Star Wars artist and former contributor to StarWars.com Jordan Maison reports the Obi-Wan Kenobi series starring Ewan McGregor, which was expected to stream on Disney Plus, is being repurposed back into a feature film.
As reported by Bleeding Fool, Maison took to Twitter to write, “Welp, since I’ve had more than two (separate) people tell me, I can share a tidbit. Seems like they were (or are, hard to say right now) considering shifting it back to a MOVIE instead of a show.”
He added, “The lower episode count would mean they’ve certainly trimmed elements down. #Kenobi”
Welp, since I’ve had more than two (separate) people tell me, I can share a tidbit. Seems like they were (or are, hard to say right now) considering shifting it back to a MOVIE instead of a show. The lower episode count would mean they’ve certainly trimmed elements down. #Kenobi
— Jordan Maison (@JordanMaison) January 24, 2020
The Disney Plus series was initially conceived as a film. McGregor revealed that fact in an interview with Coming Soon back in October:
“It wasn’t always going to be a series, not initially. When we first started talking about [it] that wasn’t really in the cards, but everything’s changed so much, so quickly. It’s really exciting that it is now. I’m really into the idea to be able to tell the story over several hours instead of just one hit. I think it’s going to be quite cool.”

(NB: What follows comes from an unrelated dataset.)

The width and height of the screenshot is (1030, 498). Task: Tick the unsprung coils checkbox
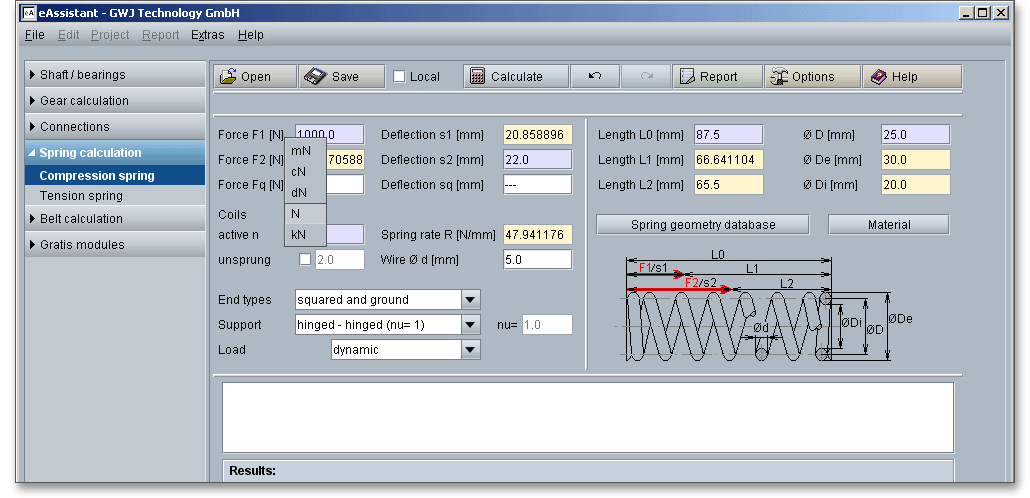306,260
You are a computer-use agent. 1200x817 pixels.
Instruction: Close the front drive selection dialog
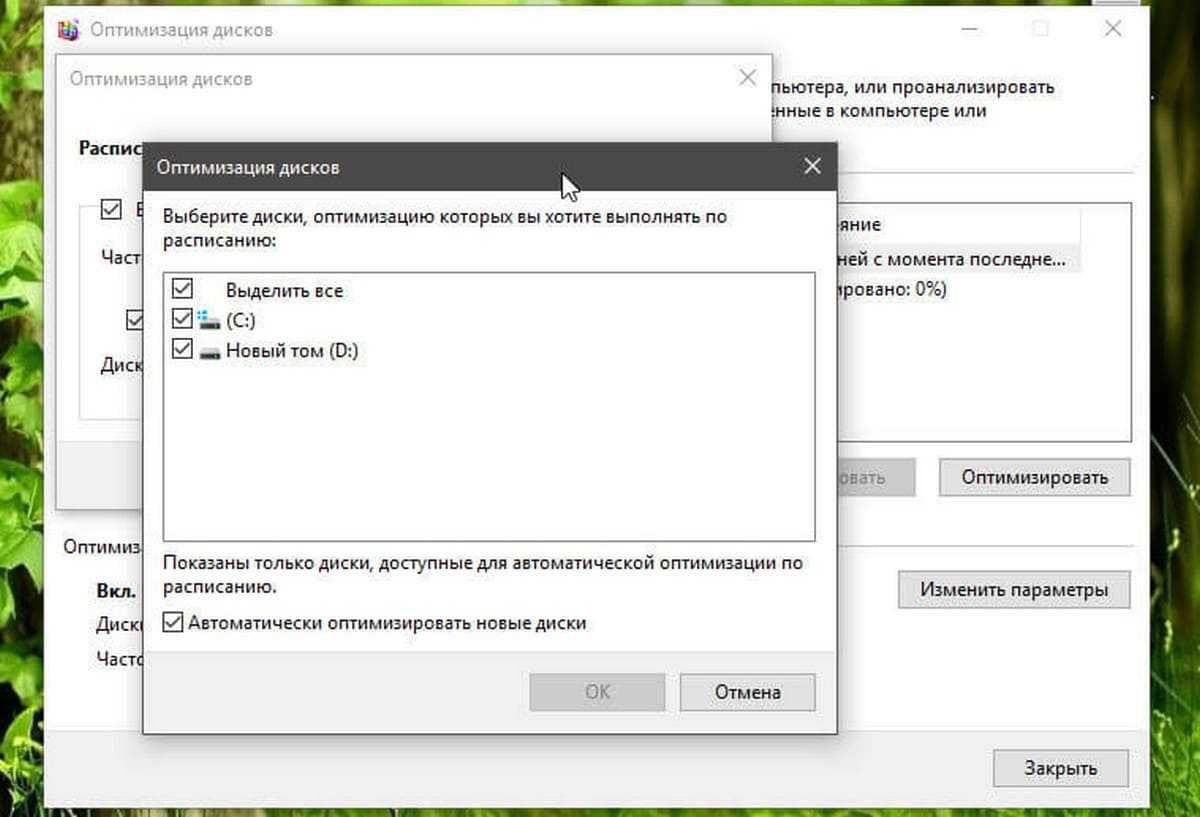tap(812, 167)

Maison’s report comes after both Collider and The Hollywood Reporter indicated the Kenobi series was on hold. Collider even reported “the crew that had assembled at Pinewood Studios was sent home.”
The Hollywood Reporter would indicate there were issues with the scripts, “Sources tell THR that the scripts — only two were written — and story became an issue and that the entire package has been jettisoned.” They also reported the show would be reduced to four episodes.
However, the idea that there were issues with the script was refuted by actor Ewan McGregor. While promoting Birds of Prey, McGregor told IGN:
“I’ve read about eighty, ninety percent of what they’ve written so far, and it’s really, really good. Instead of shooting this August, they just want to start shooting in January, that’s all. Nothing more dramatic than that. It often happens in projects, they just wanted to push it to next year.”
McGregor also indicated he had not heard anything about the show’s episode count being reduced. “I haven’t heard that,” McGregor stated.
The Hollywood Reporter’s report was a little far-fetched to begin with, especially with the idea that there were problems with the script. When the series was announced at D23 Kathleen Kennedy stated, “We are really close. We have all the scripts written. We are ready to start shooting next year. We could not be more excited. Can’t wait to start production.”
It’s safe to assume that Kennedy and Lucasfilm would have been satisfied with scripts if she’s going to make a statement indicating they’ve been written.
However, Lucasfilm has an increasing pattern of having issues with creatives and specifically directors. Colin Trevorrow was replaced by J.J. Abrams for Star Wars: The Rise of Skywalker. And recent leaked concept images and details about Trevorrow’s Duel of the Fates indicate his film would have been radically different from what Abrams gave us in The Rise of Skywalker.
Rogue One: A Star Wars Story saw Tony Gilroy come in and heavily edit the Gareth Edwards directed film. THR even describes Gilroy as “the film’s ghost director.”
Gilroy described what Rogue One looked like before he came in, “And they were in such a swamp … they were in so much terrible, terrible trouble that all you could do was improve their position.”
He also detailed there was a lot of confusion with the film as well, “If you look at Rogue, all the difficulty with Rogue, all the confusion of it … and all the mess, and in the end when you get in there, it’s actually very, very simple to solve.”
Kennedy and Lucasfilm would also have issues with Solo: A Star Wars Story. Ron Howard would replace Phil Lord and Chris Miller, who were originally tapped to direct the project. An unnamed crew member who worked under both Lord and Miller and Howard cited the reason Lord and Miller were canned was because they were doing too much experimentation.
The crew member told Variety, “I got a lot of overtime [under Lord and Miller], which ultimately was their downfall.” The crew member added, “The first assistant director brokers that with production. He ultimately went to the well one too many times, and Kathleen Kennedy blew up.”
However, a source close to Lord and Miller indicated Kennedy and company were constantly overruling their ideas:
“In their minds, Phil and Chris were hired to make a movie that was unexpected and would take a risk, not something that would just service the fan. They wanted it to be fresh, new, emotional, surprising and unique. These guys looked at Han as a maverick, so they wanted to make a movie about a maverick. But at every turn, when they went to take a risk, it was met with a no.”
Needless to say there still appears to be rampant chaos at Lucasfilm and for all intents and purposes they have no idea what they are actually doing over there.